Input data —

::::::::

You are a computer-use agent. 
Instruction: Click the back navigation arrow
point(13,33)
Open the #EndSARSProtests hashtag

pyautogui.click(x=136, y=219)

::::::::

Exercise instructions —
Please transcribe the listing in its entirety, exactly.

Answer for the task —
You are a computer-use agent. 
Instruction: Click the back navigation arrow
point(13,33)
Open the #EndSARSProtests hashtag

pyautogui.click(x=136, y=219)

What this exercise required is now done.